Diversity of Clinically Relevant Outcomes Resulting from Hypofractionated Radiation in Human Glioma Stem Cells Mirrors Distinct Patterns of Transcriptomic Changes

Round 1

Reviewer 1 Report

On one hand and other hand words style in sentences 73, 74, 287 and 288 can be improved. 

Animal model radiotherapy transcriptomic expressions may not reflect the real world patient glioma stem cells patterns. However, for the technical correctness novelty I accept the paper for publication.

Author Response

We thank the Reviewer for his/her positive comments and suggestion to improve words style

Sentences specified by the Reviewer have been modified

Reviewer 2 Report

It is suggested to briefly discussed the effect of Erk5, TGF-beta and mitochondrial apoptosis pathways on CSC properties in the discussion. Besides, it may be better to conduct at least a short study showing that combined treatments targeting proliferation, apoptosis or neural differentiation with radiation could interfere with the radioresistance.

Author Response

We thank the Reviewer for the thoughtful and constructive comments, which are addressed below:

 “It is suggested to briefly discussed the effect of Erk5, TGF-beta and mitochondrial apoptosis pathways on CSC properties in the discussion.”

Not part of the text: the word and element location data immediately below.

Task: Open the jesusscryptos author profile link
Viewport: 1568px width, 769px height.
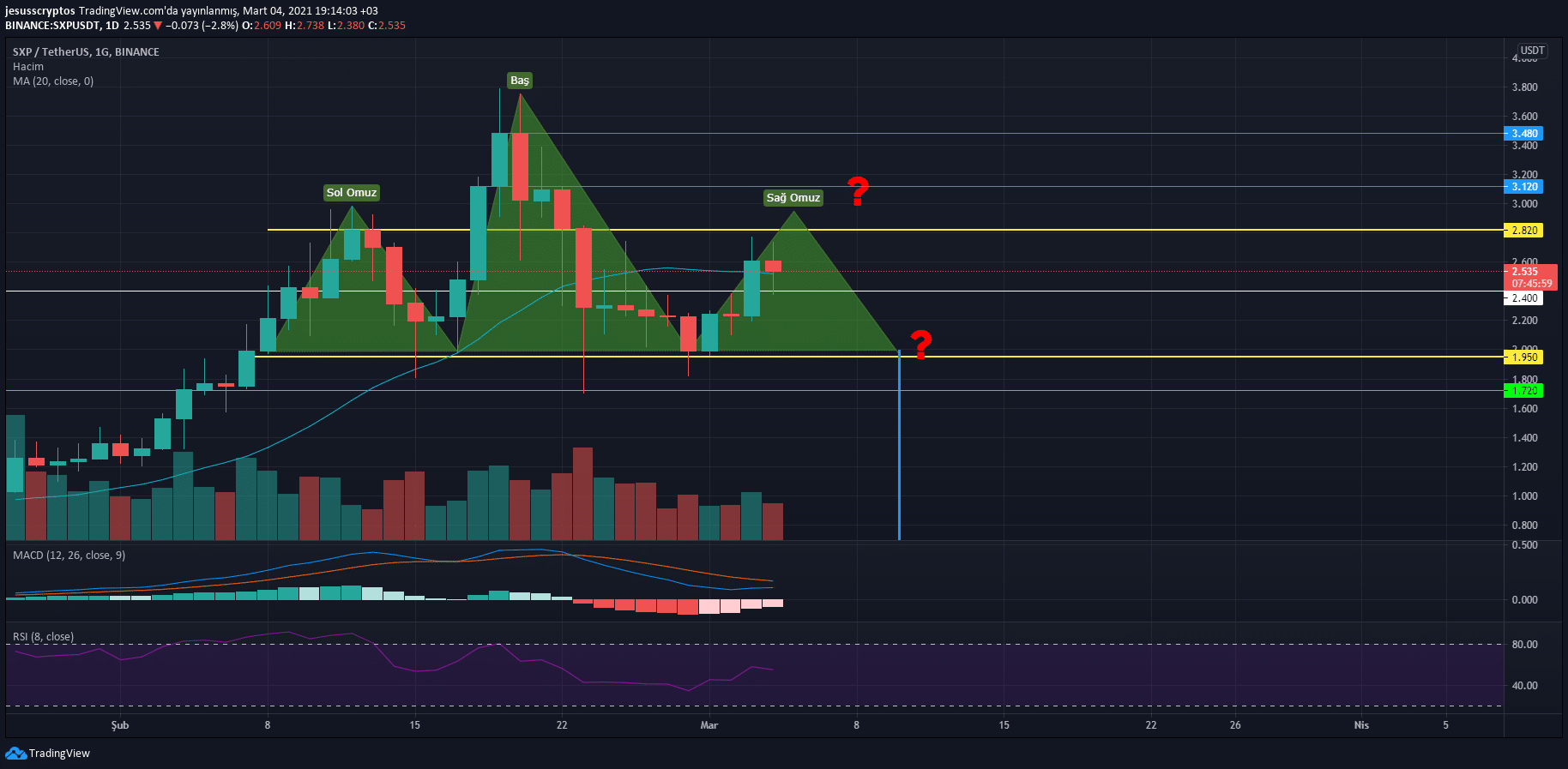Action: [x=39, y=11]

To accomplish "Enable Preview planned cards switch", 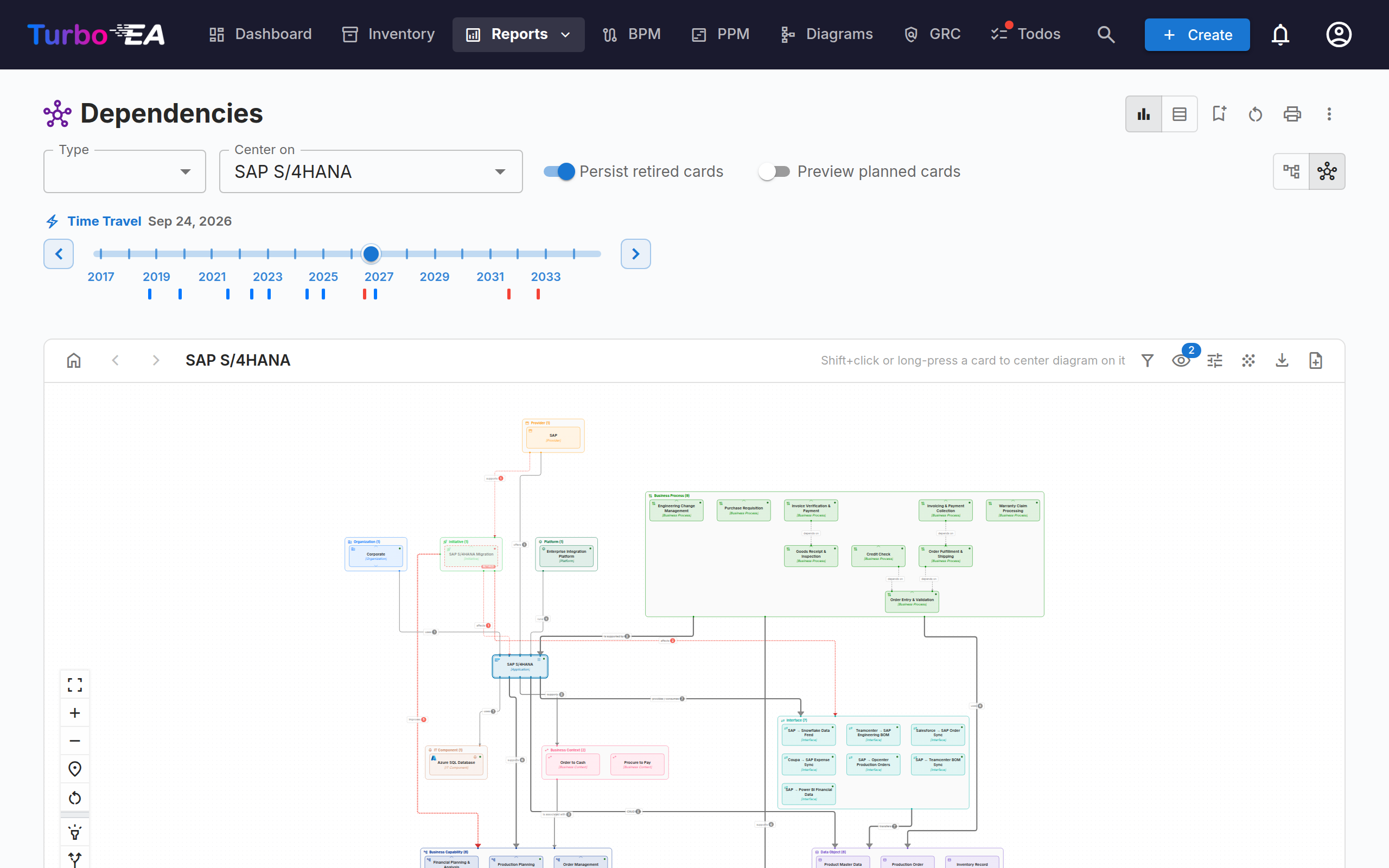I will (774, 171).
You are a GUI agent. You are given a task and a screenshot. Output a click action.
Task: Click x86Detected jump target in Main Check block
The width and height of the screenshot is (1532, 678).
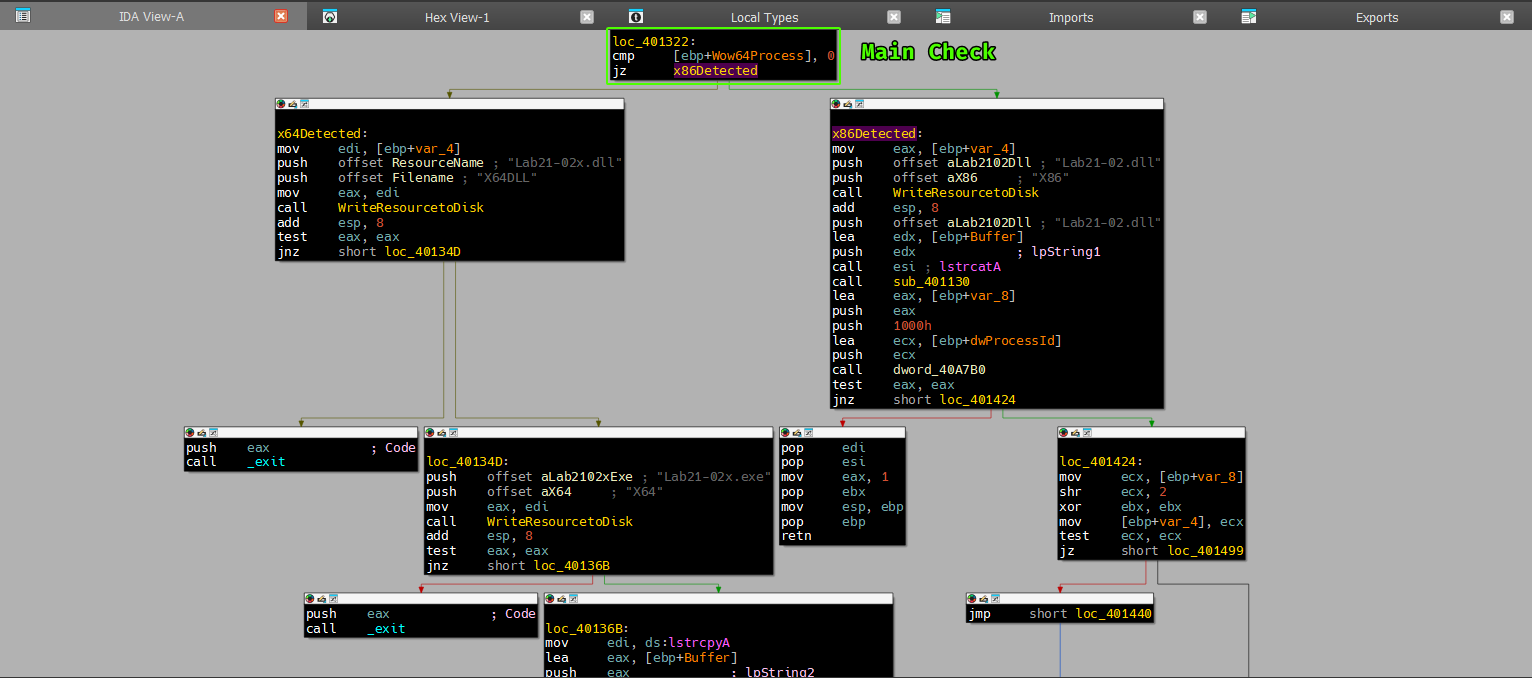pos(715,71)
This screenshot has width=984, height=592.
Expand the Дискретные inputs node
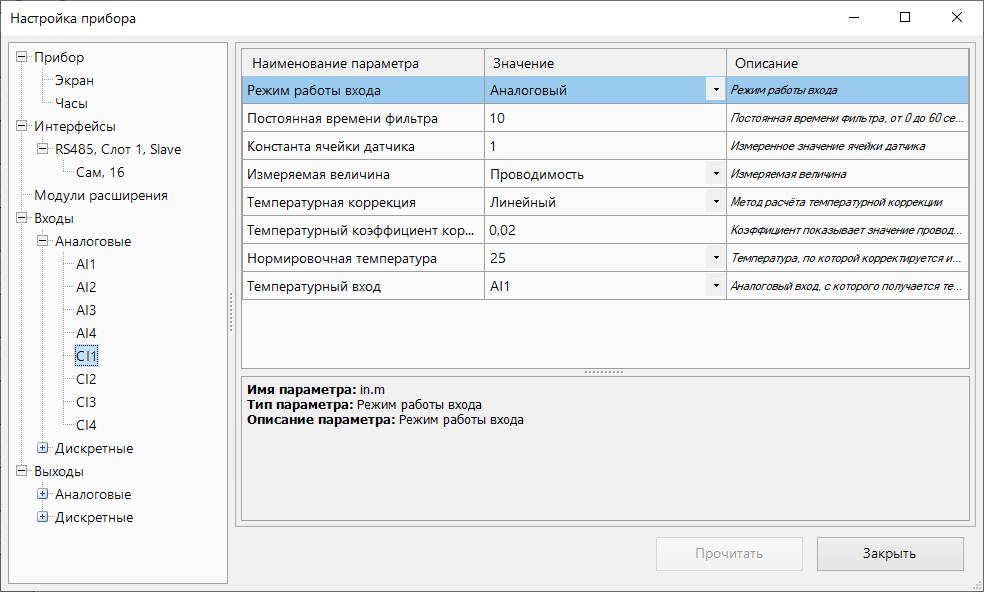click(43, 449)
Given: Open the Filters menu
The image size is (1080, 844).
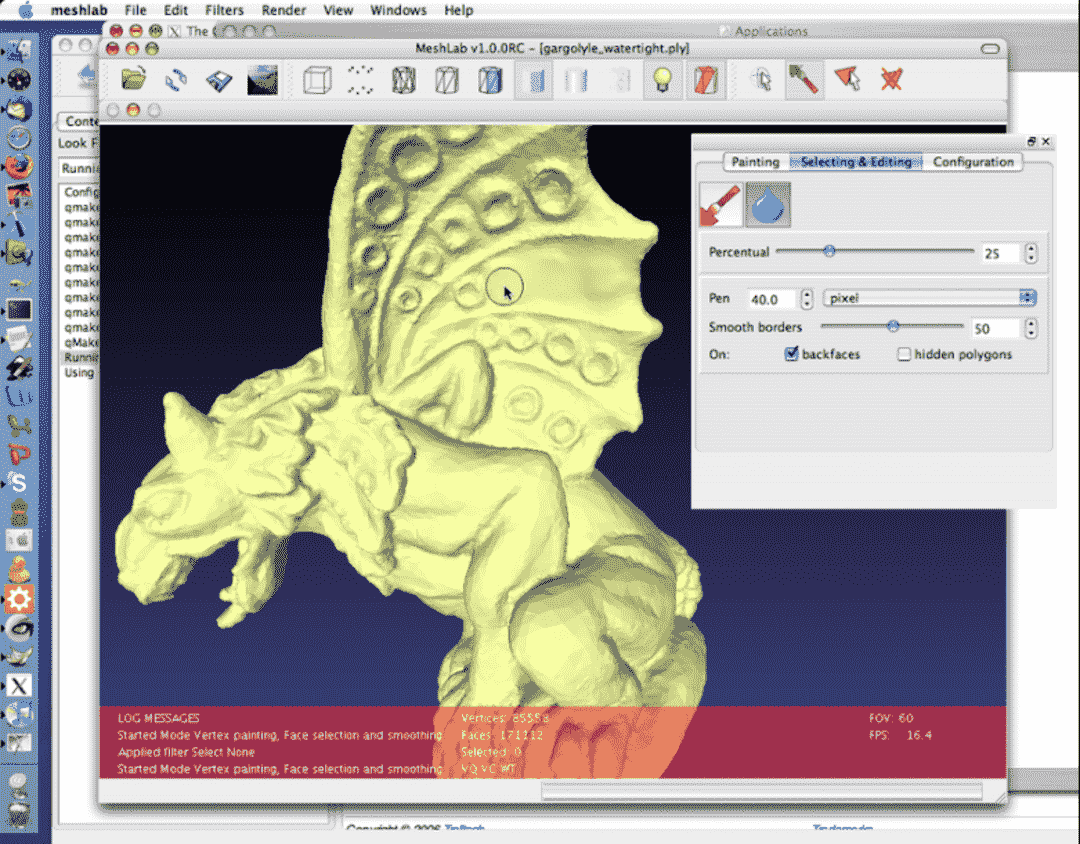Looking at the screenshot, I should click(224, 10).
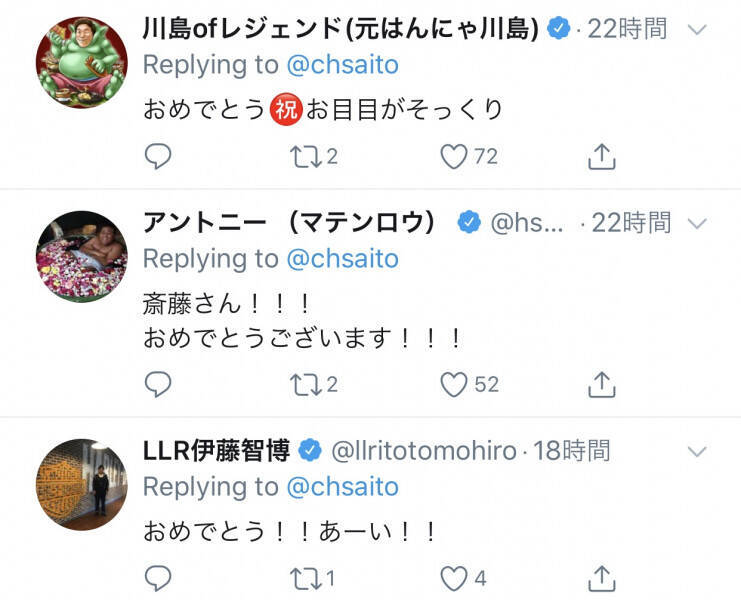This screenshot has width=741, height=600.
Task: Retweet アントニー's tweet
Action: 301,383
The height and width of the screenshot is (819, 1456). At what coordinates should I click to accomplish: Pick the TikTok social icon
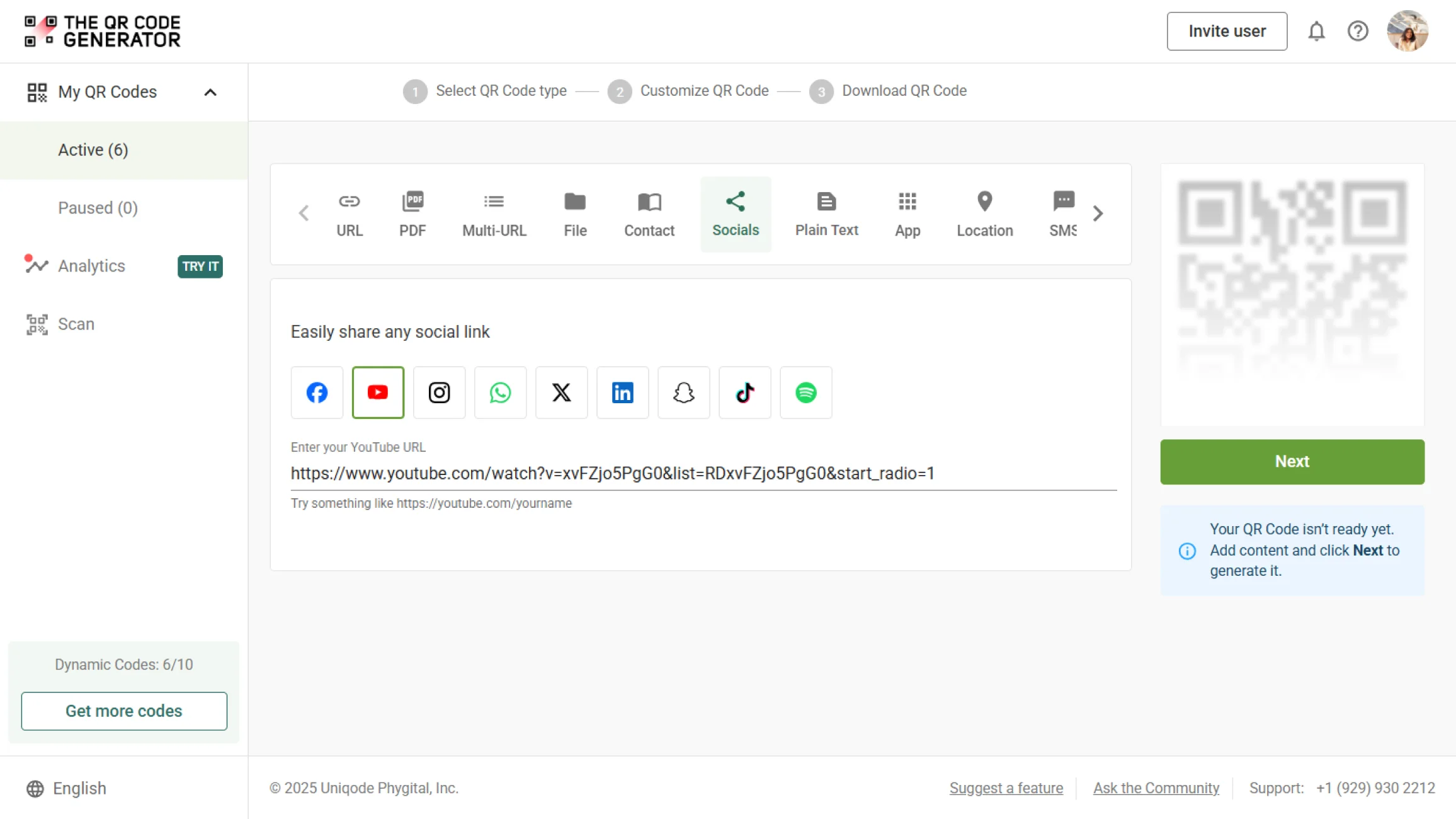pos(744,392)
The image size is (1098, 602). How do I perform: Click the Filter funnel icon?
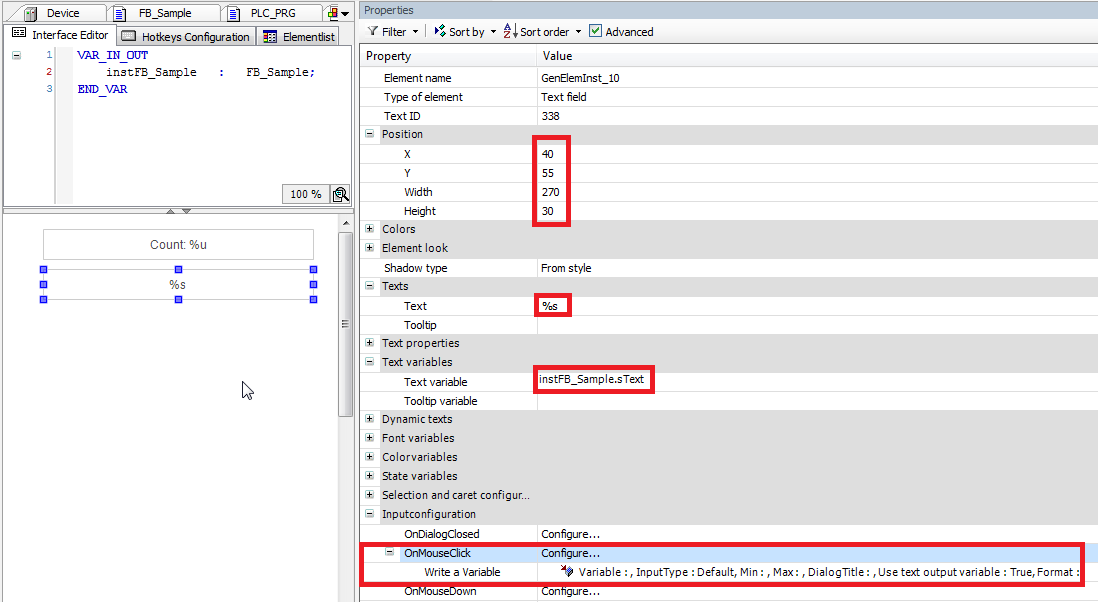(x=372, y=32)
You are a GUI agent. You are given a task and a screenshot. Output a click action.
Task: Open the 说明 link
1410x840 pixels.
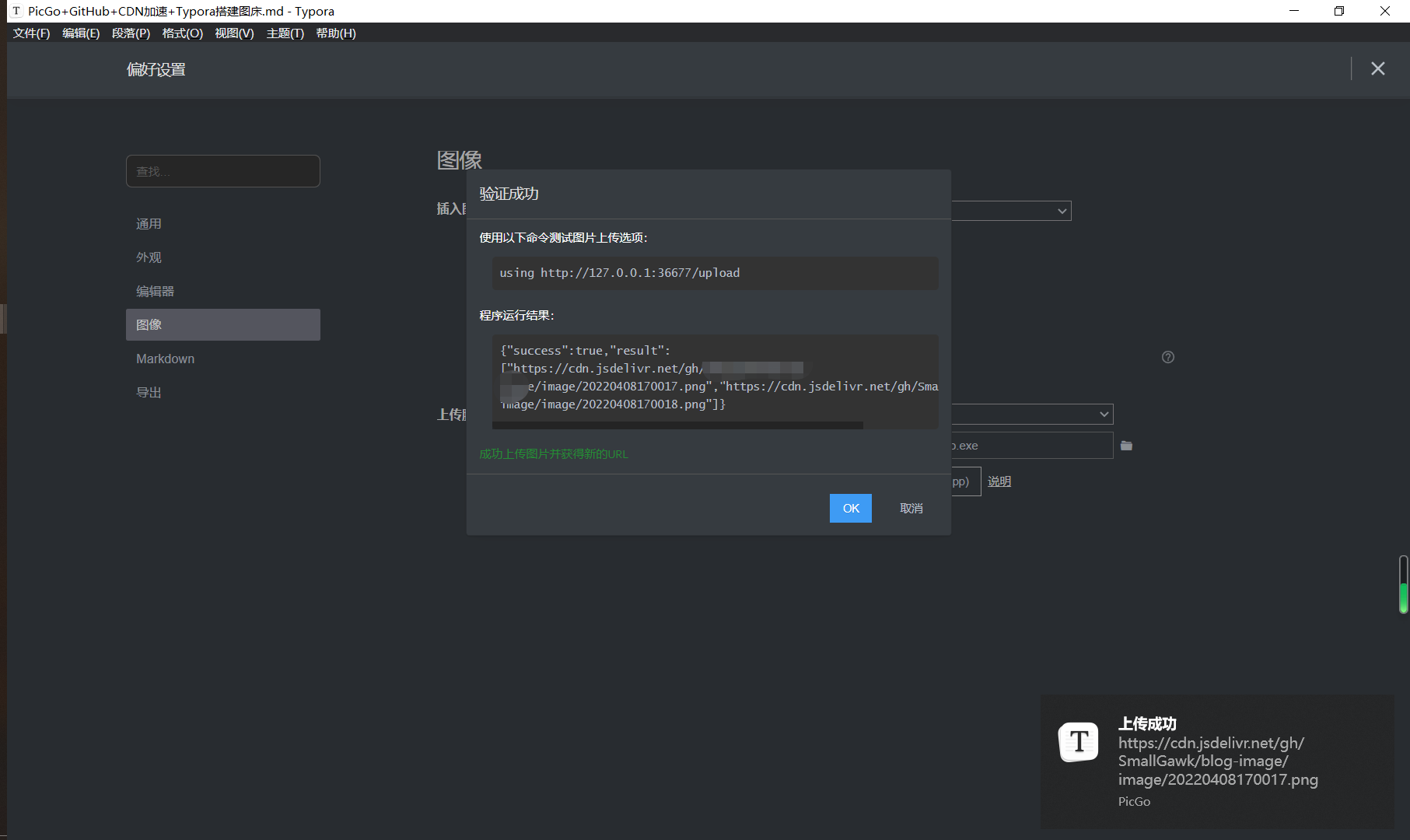pyautogui.click(x=999, y=481)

Response: We thank the Reviewer for this suggestion. The effects of Erk5, TGF-beta and mitochondrial apoptosis pathway have been discussed in detail (pp. 14/15 (312-329)

“Besides, it may be better to conduct at least a short study showing that combined treatments targeting proliferation, apoptosis or neural differentiation with radiation could interfere with the radioresistance”

Response: We totally agree with the Reviewer that experimental testing the effects of combined treatments targeting proliferation, apoptosis and neural differentiation should be the next logical step following from this our study’s findings. However, this per se is a big project demanding extensive investigations at the molecular, cellular and tissue levels in vitro and in vivo. In fact, such investigations are currently ongoing in our lab. However at this point, the results are still too preliminary and need in-depth validation that cannot be accomplished within the timeframe of this manuscript revision.

Reviewer 3 Report

In this study, Kalasauskas et al. attempt to study the common effects of irradiation in GSC lines using in vitro and in vivo models. The study lacks rigor in both experimental design and statistical approaches. I summarized my major and minor comments:

Major:

-Figures 1 and 2 should be combined into 1 panel. Flow cytometric methods to quantify Ki67 and GFAP positivity are a much more appropriate method to quantify percent positivity in culture models. This will also easily exclude any dead cells to give a more accurate number.

-Table 1: In this table, the authors discuss a lack of correlation. No correlative methods are applied here. The authors should perform pearson correlation and provide the r value as well as a p value.

-Figure 3: Your GFAP positive cells appear to resemble radial glial cells. More markers should be used to show convincingly that these are astrocytes. GFAP, as well as Nestin, CD133, and other markers of radial glia should be used.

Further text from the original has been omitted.